Hepatocellular injury markers - intermediates in gluconeogenesis
What test should be done if ALP and GGT are raised?
- Ultrasound or CT to visualise the biliary ducts
- Dilated ducts = stones/strictures
- Non-dilated ducts = primary biliary cholangitis
Describe the pathological changes which cause Reye-Like acute onset liver failure
Microvesicular steatosis
Describe the typical clinical history of fatty liver disease
- Usually asymptomatic
- Rarely, if severe - acute cholestasis and liver failure
What LFT results would suggest hepatocellular injury?
High AST and ALT
AST >3, ALP <2
High bilirubin
Describe the origins of the hepatic portal vein
HPV formed from the union of the superior mesenteric and splenic veins at the neck of the pancreas (splenic mesenteric confluence)
How is the biliary system of the liver organised?
- Bile canaliculi - between hepatocytes, direction of flow opposite to blood supply (towards bile duct)
- Bile ducts lined with columnar epithelium with thick nuclei
How does exchange of materials occur in the liver?

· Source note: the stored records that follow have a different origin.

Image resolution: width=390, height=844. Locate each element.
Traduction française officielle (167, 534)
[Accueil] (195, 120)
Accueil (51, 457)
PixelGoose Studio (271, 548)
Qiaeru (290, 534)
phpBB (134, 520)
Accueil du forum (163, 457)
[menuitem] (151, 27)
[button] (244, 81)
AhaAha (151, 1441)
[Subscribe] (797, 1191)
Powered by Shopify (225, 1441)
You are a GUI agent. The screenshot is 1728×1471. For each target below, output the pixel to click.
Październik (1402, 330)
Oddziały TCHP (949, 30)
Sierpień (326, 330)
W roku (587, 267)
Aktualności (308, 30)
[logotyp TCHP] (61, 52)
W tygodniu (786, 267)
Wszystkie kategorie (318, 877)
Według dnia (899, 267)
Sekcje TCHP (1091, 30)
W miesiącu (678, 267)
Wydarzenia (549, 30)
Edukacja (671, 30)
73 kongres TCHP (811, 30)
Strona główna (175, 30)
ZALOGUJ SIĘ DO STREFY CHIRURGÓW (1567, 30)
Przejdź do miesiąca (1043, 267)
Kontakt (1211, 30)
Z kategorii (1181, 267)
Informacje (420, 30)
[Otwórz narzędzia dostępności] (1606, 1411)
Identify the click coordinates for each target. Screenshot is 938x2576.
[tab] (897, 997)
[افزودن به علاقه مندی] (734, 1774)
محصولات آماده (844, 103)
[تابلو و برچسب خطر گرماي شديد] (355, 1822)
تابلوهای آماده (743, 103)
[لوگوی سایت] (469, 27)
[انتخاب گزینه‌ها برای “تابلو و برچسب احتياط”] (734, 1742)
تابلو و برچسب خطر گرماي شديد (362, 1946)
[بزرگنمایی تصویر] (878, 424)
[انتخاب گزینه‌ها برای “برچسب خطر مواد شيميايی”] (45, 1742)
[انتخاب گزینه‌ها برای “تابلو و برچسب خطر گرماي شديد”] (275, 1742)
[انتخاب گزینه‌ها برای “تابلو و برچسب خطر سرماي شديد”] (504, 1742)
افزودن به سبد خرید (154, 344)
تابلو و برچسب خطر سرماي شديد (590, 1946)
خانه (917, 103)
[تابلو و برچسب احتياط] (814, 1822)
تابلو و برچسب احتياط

Hepatocytes arranged in plates and cords exchange material with blood at the sinusoidal surface
List the complications of liver cirrhosis
- Portal hypertension
- Liver failure
- Liver cancer
Describe the attachments of the coronary ligament
Attaches the liver to the inferior surface of the diaphragm
Describe the innervation of the liver
- Glisson’s capsule - branches of the lower intercostal nerves
- Parenchyma - hepatic plexus
- Sympathetic = coeliac plexus
- Parasympathetic = vagus nerve
- Enter liver at porta hepatis, follow branches of hepatic artery and portal vein
How are sinusoids specialised?
Fenestrated endothelium, lack complete basement membrane
Describe the microscopic pathological changes seen in alcoholic hepatitis
- Signs of fatty liver disease +
- Hepatocyte ballooning
- Mallory bodies in cytoplasm
- Hepatocyte death (necrosis)
- Neutrophil polymorph inflammation
- Fibrosis (scarring) - initially perivenular and pericellular - progresses to cirrhosis
What is the function of sinusoids?
- Specialised capillary
- Optimise exchange of material between blood and hepatocytes
Describethe functional organisation of the liver
- Acini = functional units
- Triangular structures, portal tracts at base and terminal hepatic venule at apex
- Divided into 3 zones
What does high conjugated bilirubin indicated?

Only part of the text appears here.